At Adweek’s NexTech event Nov. 15, pharmaceutical company Sanofi shared how and why they’re making their media buying processes greener.

“The biggest impact of carbon emissions on the planet is impacting people’s health,” said Prasad Ghag, global head of media, digital and strategic planning at Sanofi. “That goes hand and hand with what Sanofi is trying to do with healthcare products.”

Sanofi partnered with carbon intelligence platform Cedara to measure the carbon emissions of its media partners. Using Cedara’s data, Sanofi was able to bucket publishers into four quadrants, based on high to low carbon emissions and high to low campaign performance.

“Low performance, high carbon, all these publishers need to get out of my plan,” said Ghag. “High performance, low carbon, I need to move my investments there.”

Ghag noted that Cedara’s findings showed Sanofi how the company could reduce its carbon impact by 10%-15% and improve effiency by 20%.

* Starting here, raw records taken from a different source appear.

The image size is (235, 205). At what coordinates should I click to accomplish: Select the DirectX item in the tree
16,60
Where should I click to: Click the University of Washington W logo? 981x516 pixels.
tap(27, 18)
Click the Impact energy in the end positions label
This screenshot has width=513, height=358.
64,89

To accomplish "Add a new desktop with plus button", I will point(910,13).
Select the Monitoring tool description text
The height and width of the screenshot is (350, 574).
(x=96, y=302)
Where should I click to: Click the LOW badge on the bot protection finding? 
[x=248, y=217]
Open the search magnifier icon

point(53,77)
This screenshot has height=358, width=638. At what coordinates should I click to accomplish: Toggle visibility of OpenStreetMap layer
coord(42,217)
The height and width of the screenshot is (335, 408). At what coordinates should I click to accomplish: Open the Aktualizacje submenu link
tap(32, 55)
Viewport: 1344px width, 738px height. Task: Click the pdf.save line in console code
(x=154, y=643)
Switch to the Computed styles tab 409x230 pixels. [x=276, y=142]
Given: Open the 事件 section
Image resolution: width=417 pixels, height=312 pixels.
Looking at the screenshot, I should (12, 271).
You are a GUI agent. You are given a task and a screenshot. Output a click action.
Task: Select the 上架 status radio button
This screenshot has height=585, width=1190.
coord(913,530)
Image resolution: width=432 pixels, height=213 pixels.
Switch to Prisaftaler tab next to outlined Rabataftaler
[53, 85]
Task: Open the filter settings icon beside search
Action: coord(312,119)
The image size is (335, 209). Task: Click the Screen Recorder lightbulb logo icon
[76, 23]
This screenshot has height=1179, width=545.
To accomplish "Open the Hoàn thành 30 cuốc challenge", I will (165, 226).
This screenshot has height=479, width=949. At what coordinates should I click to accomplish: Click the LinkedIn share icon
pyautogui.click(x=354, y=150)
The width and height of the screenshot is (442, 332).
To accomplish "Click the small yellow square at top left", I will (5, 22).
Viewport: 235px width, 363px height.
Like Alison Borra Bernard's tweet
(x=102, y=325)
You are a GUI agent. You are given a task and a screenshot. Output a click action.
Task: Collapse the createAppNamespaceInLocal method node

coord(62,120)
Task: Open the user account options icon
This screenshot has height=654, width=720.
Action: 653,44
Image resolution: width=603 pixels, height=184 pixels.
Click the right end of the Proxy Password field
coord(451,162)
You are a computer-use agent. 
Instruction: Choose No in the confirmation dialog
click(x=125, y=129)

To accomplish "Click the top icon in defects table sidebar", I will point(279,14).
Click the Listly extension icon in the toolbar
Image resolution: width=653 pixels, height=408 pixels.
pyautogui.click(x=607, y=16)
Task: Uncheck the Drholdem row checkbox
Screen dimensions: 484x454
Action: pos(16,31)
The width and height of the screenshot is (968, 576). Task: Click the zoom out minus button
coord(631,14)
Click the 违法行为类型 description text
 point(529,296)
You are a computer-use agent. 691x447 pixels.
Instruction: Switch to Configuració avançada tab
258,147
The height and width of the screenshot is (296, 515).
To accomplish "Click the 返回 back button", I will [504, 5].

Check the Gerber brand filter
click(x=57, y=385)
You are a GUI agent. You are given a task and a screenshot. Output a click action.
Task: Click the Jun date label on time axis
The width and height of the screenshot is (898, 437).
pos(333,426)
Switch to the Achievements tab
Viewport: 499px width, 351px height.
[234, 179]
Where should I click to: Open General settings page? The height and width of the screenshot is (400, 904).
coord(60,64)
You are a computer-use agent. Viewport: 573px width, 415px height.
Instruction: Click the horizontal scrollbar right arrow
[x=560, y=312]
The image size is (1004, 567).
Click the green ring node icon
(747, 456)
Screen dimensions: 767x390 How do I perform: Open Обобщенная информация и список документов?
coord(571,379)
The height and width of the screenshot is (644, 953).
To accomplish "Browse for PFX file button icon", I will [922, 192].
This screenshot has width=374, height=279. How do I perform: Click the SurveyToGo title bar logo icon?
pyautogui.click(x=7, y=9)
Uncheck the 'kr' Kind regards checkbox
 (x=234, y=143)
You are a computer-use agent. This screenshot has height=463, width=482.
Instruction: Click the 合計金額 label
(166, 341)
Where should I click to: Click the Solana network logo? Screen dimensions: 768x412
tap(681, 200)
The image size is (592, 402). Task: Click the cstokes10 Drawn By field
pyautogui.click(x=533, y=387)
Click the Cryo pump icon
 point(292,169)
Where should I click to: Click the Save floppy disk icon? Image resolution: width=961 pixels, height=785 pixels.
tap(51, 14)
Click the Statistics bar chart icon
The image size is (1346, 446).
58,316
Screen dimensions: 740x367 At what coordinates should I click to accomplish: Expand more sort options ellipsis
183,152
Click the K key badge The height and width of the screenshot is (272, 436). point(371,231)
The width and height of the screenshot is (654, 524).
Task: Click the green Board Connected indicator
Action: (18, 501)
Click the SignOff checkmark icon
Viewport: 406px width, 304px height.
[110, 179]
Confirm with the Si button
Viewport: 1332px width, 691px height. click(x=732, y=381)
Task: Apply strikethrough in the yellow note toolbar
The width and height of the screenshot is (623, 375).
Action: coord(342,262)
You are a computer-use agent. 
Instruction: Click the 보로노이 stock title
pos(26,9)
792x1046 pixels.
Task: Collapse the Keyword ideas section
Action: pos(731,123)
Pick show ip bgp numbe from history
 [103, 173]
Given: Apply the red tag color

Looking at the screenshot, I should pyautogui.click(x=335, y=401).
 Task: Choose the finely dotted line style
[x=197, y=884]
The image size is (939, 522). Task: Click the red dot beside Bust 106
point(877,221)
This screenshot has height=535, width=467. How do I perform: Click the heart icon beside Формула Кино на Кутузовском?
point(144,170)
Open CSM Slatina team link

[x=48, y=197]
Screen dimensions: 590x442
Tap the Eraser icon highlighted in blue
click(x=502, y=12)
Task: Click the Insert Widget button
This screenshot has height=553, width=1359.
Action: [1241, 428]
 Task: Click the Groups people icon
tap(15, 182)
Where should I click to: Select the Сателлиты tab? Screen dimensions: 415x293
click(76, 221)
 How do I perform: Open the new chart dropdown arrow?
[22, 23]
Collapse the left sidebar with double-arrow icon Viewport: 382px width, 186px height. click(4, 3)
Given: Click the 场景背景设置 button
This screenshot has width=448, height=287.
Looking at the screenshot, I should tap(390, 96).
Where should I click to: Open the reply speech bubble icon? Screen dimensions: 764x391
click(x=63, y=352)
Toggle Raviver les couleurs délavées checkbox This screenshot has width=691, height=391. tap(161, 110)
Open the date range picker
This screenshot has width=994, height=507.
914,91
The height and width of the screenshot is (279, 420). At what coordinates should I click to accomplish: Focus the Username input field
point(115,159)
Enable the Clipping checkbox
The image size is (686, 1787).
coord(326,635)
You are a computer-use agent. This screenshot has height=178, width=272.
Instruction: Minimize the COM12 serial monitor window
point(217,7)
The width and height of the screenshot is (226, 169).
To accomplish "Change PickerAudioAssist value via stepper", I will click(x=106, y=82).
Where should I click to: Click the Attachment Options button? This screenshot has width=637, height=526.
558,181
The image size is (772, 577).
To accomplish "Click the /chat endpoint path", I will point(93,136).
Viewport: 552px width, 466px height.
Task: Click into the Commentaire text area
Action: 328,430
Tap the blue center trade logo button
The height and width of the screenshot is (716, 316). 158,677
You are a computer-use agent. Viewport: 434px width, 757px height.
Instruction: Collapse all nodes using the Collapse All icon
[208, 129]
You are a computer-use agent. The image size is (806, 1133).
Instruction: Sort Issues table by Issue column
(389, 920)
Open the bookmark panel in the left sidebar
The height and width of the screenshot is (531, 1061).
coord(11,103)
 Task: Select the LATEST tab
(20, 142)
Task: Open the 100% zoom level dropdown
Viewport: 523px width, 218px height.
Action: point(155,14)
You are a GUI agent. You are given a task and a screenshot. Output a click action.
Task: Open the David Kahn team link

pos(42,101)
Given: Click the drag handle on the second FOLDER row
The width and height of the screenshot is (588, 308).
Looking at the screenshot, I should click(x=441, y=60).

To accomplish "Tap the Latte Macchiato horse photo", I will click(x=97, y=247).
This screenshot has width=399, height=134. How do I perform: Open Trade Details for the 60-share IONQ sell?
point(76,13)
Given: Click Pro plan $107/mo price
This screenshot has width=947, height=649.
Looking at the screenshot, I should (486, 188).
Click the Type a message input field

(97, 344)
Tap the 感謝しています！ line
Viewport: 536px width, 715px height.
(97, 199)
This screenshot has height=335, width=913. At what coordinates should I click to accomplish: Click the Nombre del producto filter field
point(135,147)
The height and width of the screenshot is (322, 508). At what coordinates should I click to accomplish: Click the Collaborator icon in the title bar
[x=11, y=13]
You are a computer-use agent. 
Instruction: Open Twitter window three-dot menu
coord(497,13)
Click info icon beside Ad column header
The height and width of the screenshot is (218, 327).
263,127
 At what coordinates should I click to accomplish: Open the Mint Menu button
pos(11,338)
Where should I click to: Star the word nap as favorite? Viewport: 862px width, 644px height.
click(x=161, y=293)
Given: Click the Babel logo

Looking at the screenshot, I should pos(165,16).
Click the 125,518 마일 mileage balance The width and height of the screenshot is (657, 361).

Cedara is working to make carbon emissions data more integrated into media buying—last month, Cedara announced a partnership with supply side platform OpenX, which will allow brands to access automated emissions measurement on campaigns.

“You can’t reduce what you can’t measure,” said Eric Shih, chief operating officer of Cedara.

Sanofi was particularly motivated to undertake media decarbonization efforts after learning the carbon impact of the advertising industry, citing figures that 32% of a consumer’s carbon footprint comes from advertising. A 2022 report from Purpose Disruptors reported this figure for U.K. consumers.

“When we look at the volume of impressions that we do, it’s a huge problem,” Ghag said.

Ghag said that avoiding publishers that emit high amounts of carbon is not only good for the planet, but it can improve other advertising goals, an argument long made by media decarbonization advocates.

Made for advertising websites—spammy, click-bait publishers that are designed more to attract ad revenue than serve readers started this summer, but Ghag said Sanofi were aware of the MFA problem over a year ago by partnering with Cedara. MFA websites were also high carbon emitters, Ghag said, meaning Sanofi could avoid long-tail, surface-level impressions while making progress toward the company’s goal of net zero emissions by 2045.

“There was no technology that could measure MFA until we started to measure the activity with carbon,” Ghag said.